Scale Model Challenge 2017

I’m back from SMC with lots of pictures, and I’m sure they’re more interesting than anything I have to say to most of you, so here they are. Apologies for the quality, but the lighting was exceptionally harsh, so a lot of pics are quite washed out. You’ll just have to go to a show to see them yourselves.

I’ve also singled a few out for extra attention, and they get especially large pics. You can see them full size if you open out the thumbnails. First up, what I think are pretty obvious choices for extra attention: the best in shows that I remembered to get pictures of:

The really obvious piece by Chris Clayton, an amazing diorama (I believe it won one of the Best of Show prizes at Monte San Savino last year) and a frankly ridiculous boat:

And finally some pieces by Marijn van Gils that were on display. I think a lot of people probably didn’t notice them, but they’re some of the best works I’ve ever seen and still stand up today. I first saw them at the World Expo in Montreux, and I believe they were a few years old even then. The statue piece may well be the best piece I’ve ever seen (no offence to the people above, of course).

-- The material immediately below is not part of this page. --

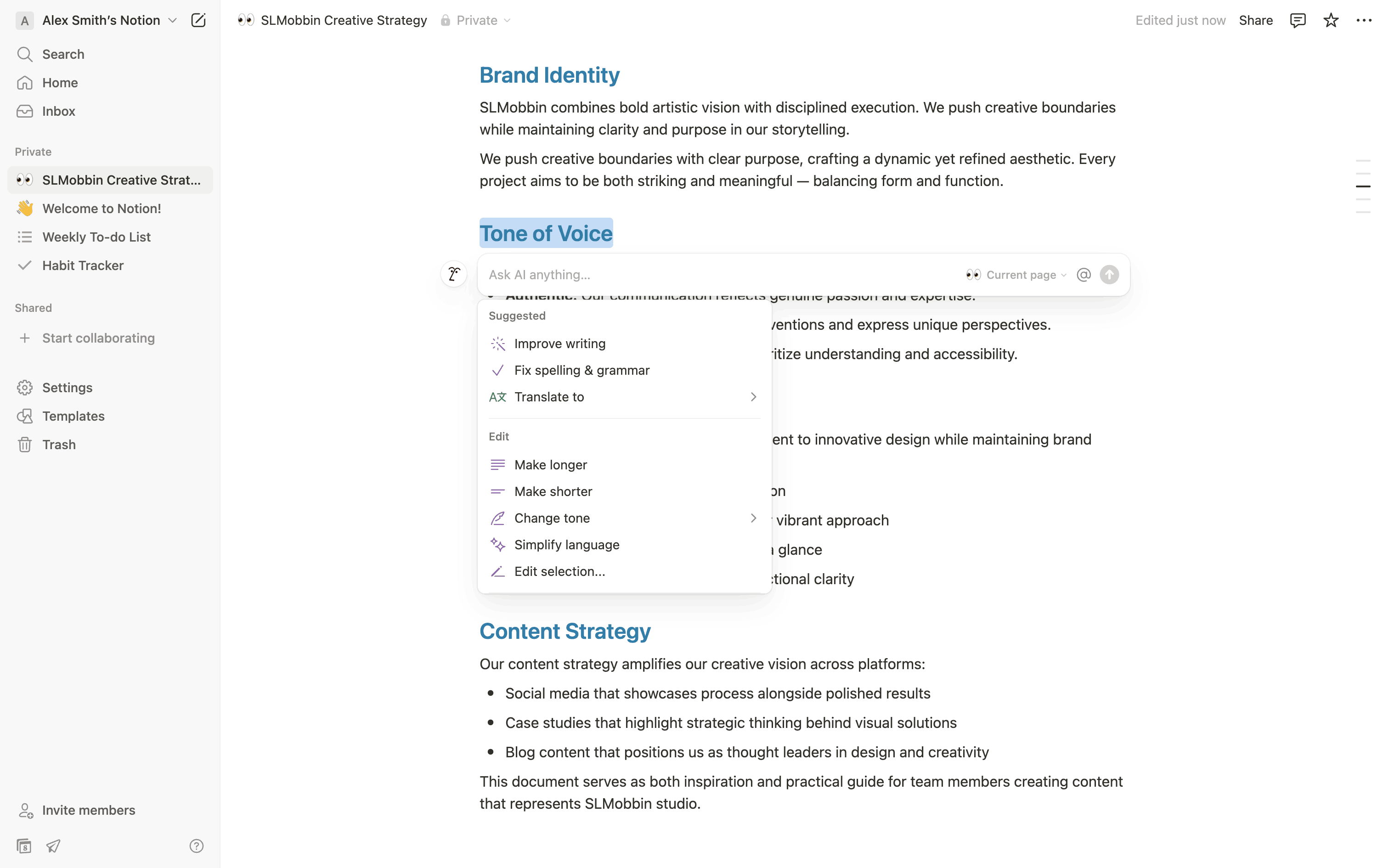Choose Fix spelling & grammar option
This screenshot has height=868, width=1389.
click(582, 370)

And now I get to my usual waffle and some thoughts on the show.

First off, SMC is one of the best shows I’ve ever been to. While it wasn’t quite up there with the World Expo in Stresa, that’s a difficult bar to reach because of the location in sunny northern Italy (a place I’d actually wanted to go to for a couple of decades), the sheer size and the fact that I got engaged there – which all makes it a very difficult act to follow.

Regardless, the show was brilliant. Always lots to do and to see, a really excellent range of traders, and, of course, the quality of the entries, which you can see is top notch. The only issue I really have with it is that it’s sort of in the middle of nowhere. I always feel that multi-day shows should be somewhere that you can leave – wander off to have drinks in a cafe with other painters, look at a castle or wander around gardens. That sort of thing. This isn’t the sort of show I’d bring my wife to – she enjoys the hobby and supports me going to these places, but she’d get bored pretty quickly and wouldn’t really enjoy being stuck at a convention centre 30 minutes’ bus-ride from town.

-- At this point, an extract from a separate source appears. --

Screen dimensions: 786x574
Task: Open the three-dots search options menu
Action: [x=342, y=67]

I’ll be back next year, and I’ll try to get a room in the convention centre itself or in Veldhoven. Our hotel in Eindhoven was ridiculously good, but no one else was around and we had to be constantly aware of the bus timetable.

The judging at the show was quite an eye-opener, too, as it set a considerably higher bar than other competitions I’ve been to. Most shows I usually expect 50% or more to get highly commended or a medal. It sounds generous, but these shows are self-selecting: people who aren’t really interested in getting to the next level in quality don’t usually attend, so 50% is usually still a reasonable standard. SMC, meanwhile, gave out 18% medals, and I guess maybe the same again in highly commended.

While I did get highly commended in historical masters for my Murmillo gladiator, I’m not too bummed about missing out in fantasy masters – there was a lot of stuff that was a lot better than mine that also got nothing, and I would’ve felt like the judges had cocked up if I did get something.

At the end of the day, I’m not terribly competitive anyway. I use shows as a way of benchmarking where I am in the hobby (which increasingly feels like a process of playing catch-up – seriously, look at the stuff above) and seeing where it is I can improve, what other people are doing to push boundaries, and so on. For me, that’s pretty much the best part of shows – that, and meeting up with painting friends for beers. And shopping.

With that, I’ll be back to talking about my own painting for the next few months. Next show will likely be Duke of Bavaria in April next year.